Zentrum für Alterstraumatologie

Unser Zentrum

Neue Qualität der alterstraumatologischen Versorgung

Eine Auswirkung des demographischen Wandels ist die zunehmende Zahl älterer Menschen, die alterstraumatologisch versorgt werden müssen. Immer mehr Patientinnen und Patienten kommen nach Stürzen zu uns, die zu Verletzungen und Knochenbrüchen geführt haben. Aufgrund des fortgeschrittenen Lebensalters stellen sich bei alterstraumatologischen Problemen ganz besondere Herausforderungen an das medizinische Personal. Diese Menschen optimal zu versorgen, ist das Hauptanliegen des Zentrums für Alterstraumatologie am Vivantes Wenckebach-Klinikum.

Herausforderung Multimorbidität

Zu den Herausforderungen bei unseren Patientinnen und Patienten mit alterstraumatologischen Problemen gehören häufig die Begleiterkrankungen und eine allgemeine Instabilität aufgrund zahlreicher Faktoren. Bei einer Multimorbidität treten mehrere Erkrankungen zugleich auf, wie eine im Alter entwickelte Schwerhörigkeit, eine Sehbehinderung und ein Abbau der geistigen Vitalität. Zudem erhöht sich das Risiko für einen Verwirrtheitszustand, der durch eine degenerative Erkrankung wie Parkinson oder Alzheimer entstehen kann. Aufgrund von begleitenden Herz-Kreislauferkrankungen kann der Körper andere Fehlfunktionen nicht mehr ausgleichen. Häufig geraten auch der Stoffwechsel sowie der Elektrolythaushalt ins Schwanken. Ein weiterer Faktor betrifft mögliche Wechselwirkungen von Medikamenten. Werden die Medikamente bei zunehmenden Erkrankungen auch zahlreicher, bedarf es einer gut abgestimmten Medikation.


Gut versorgt im Alter

Zudem sind die Patientinnen und Patienten häufig pflegebedürftig und können sich nicht mehr vollständig im täglichen Leben um sich selbst kümmern. Wenn ältere Menschen nicht mehr eigenständig das Haus verlassen können, wird das soziale Leben eingeschränkt und sie vereinsamen zunehmend. Erschwerend kommen nur teilweise belastbare osteosynthetische Versorgungen, Verhaltensstörungen mit Selbstgefährdung, kognitive Beeinträchtigungen oder ein erhöhtes Sturzrisiko hinzu.
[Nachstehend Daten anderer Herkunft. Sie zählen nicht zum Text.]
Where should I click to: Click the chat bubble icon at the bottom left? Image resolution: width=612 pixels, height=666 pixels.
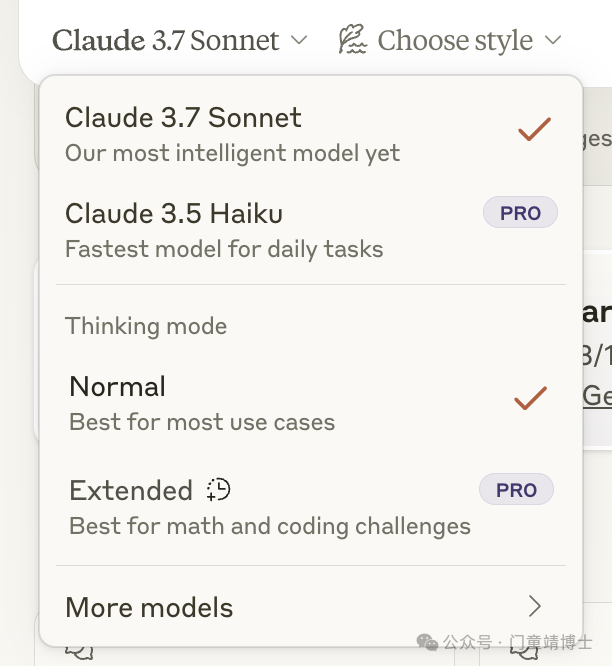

Damit wir die Probleme und Bedürfnisse unserer Patientinnen und Patienten genau erkennen, setzen wir auf eine interdisziplinäre standardisierte Zusammenarbeit. Diese umfasst neben gemeinsamen Visiten auch die systematische, individuelle Befundaufnahme (Assessment). Regelmäßige Teambesprechungen und eine auf die individuelle Situation abgestimmte Entlassungsplanung gehören ebenso dazu wie die Entwicklung eines sozialen Netzes für die weitere häusliche Versorgung.